When using heated glass as the sole heat source in a living space, the amount of heated glass required to affectively heat the room is calculated based on the square metre floor space. As a general rule, 20% of the floor space will need to use heated glass. Thanks to the coating being completely invisible, heated glass can be used in conjunction with other panes of glass, without a visible difference.
Over the years, heated glass has become a popular method of reducing condensation build up. Be it in spas, swimming pool areas or kitchens, heated glass will eliminate the condensation in high humidity areas to reveal crisp, clear glass installations.
Another great use for heated glass is snow or ice removal. If heated glass is specified for this application, IQ Glass will design the system so that the heat radiates externally. A smart control system can also be used, switching the system on automatically if the temperature reaches a certain level.
The glass can be heated to a surface temperature of 20 to 60 degrees when using heated glass. The temperature can quickly reach 60 degrees, in a short time of just 20 minutes, thanks to the low thermal mass. The typical surface temperature for a highly glazed living space would be between 20 and 30 degrees, creating a comfortable living temperature.

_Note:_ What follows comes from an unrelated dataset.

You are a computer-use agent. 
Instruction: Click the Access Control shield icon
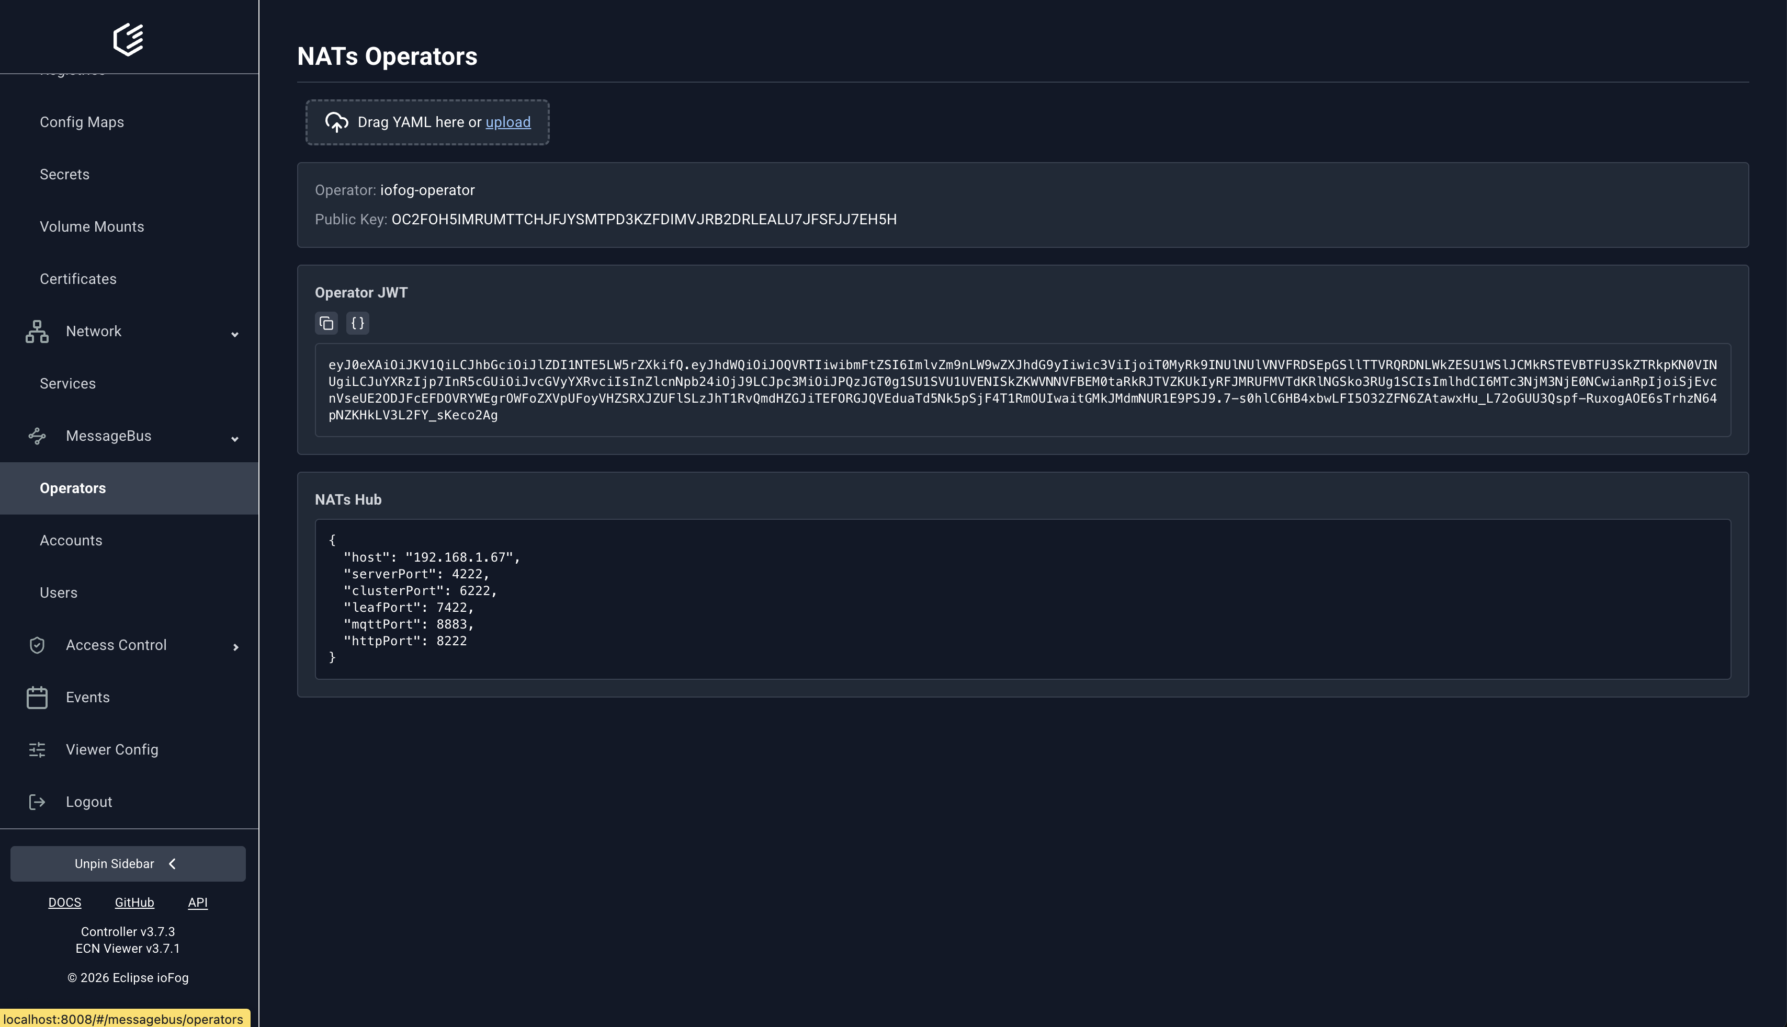pos(37,645)
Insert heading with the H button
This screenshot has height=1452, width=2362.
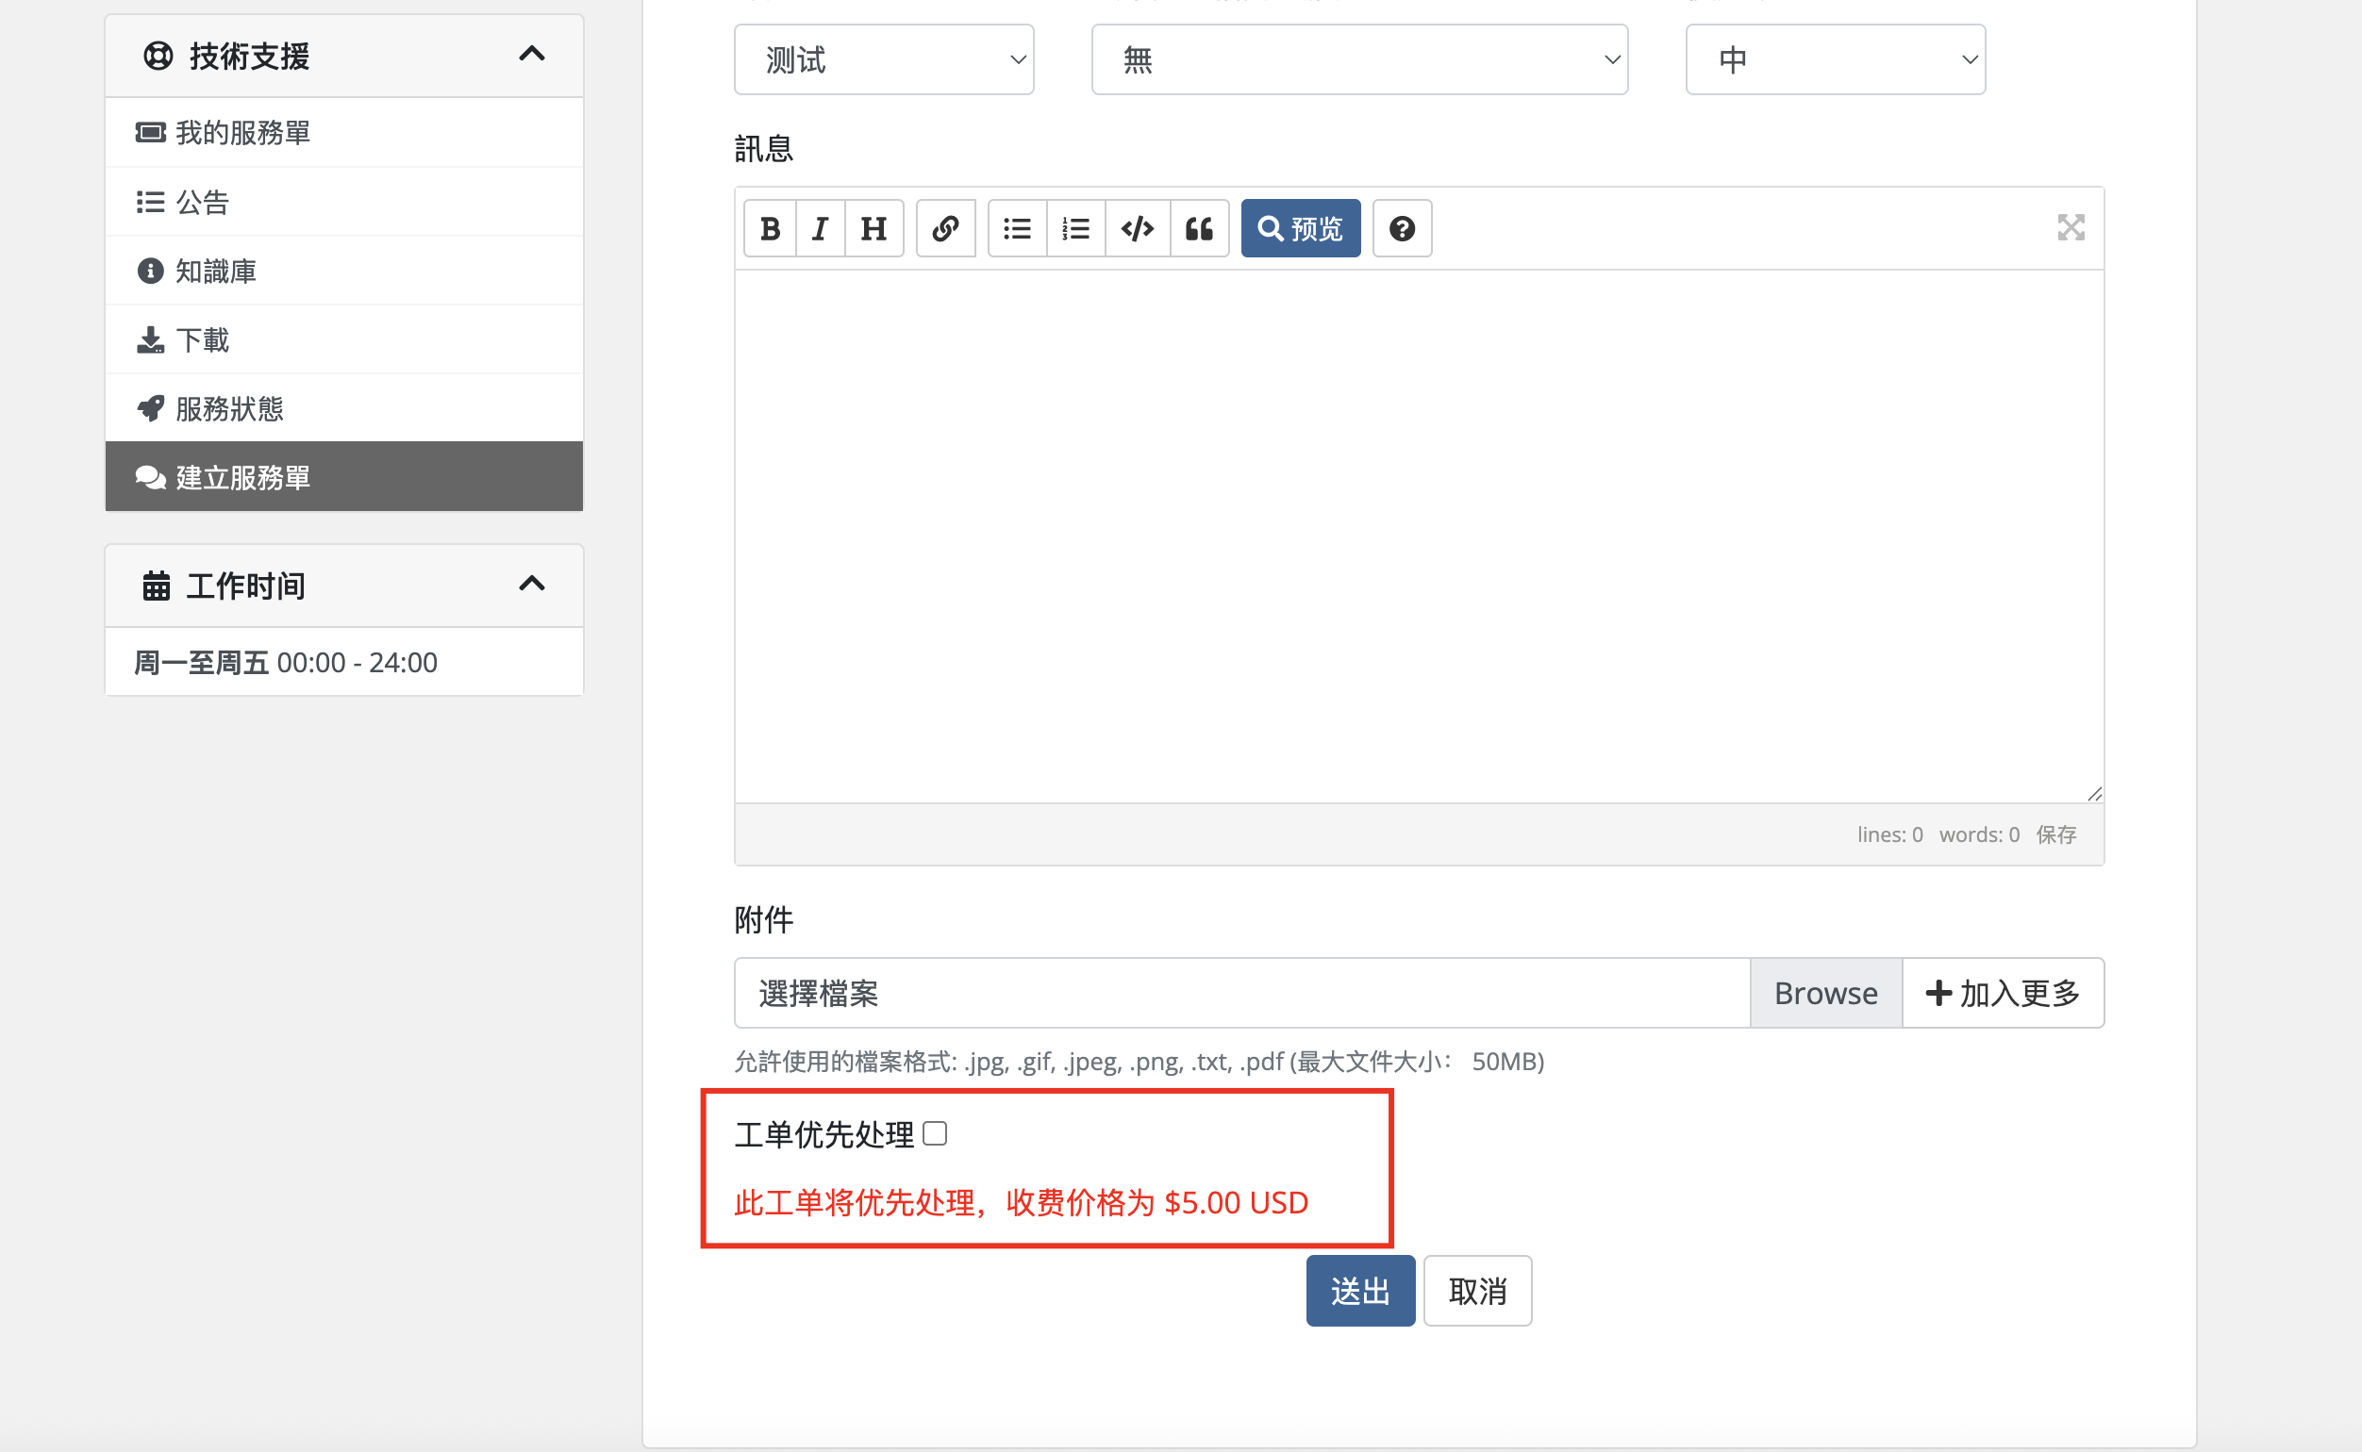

Temperature sensors can be used within the glass unit, working in conjunction with a room thermostat to regulate the temperature. The glass could also be controlled via a centralised control system, as it can be set up to work as part of a larger electrical heating system.
This solution is perfect for smart home technology systems and can be integrated to work alongside any home automation systems, including those available from IndigoZest. Integrating the heated glazing within a smart home system offers enhanced functionality, in a way that suits each client’s individual needs.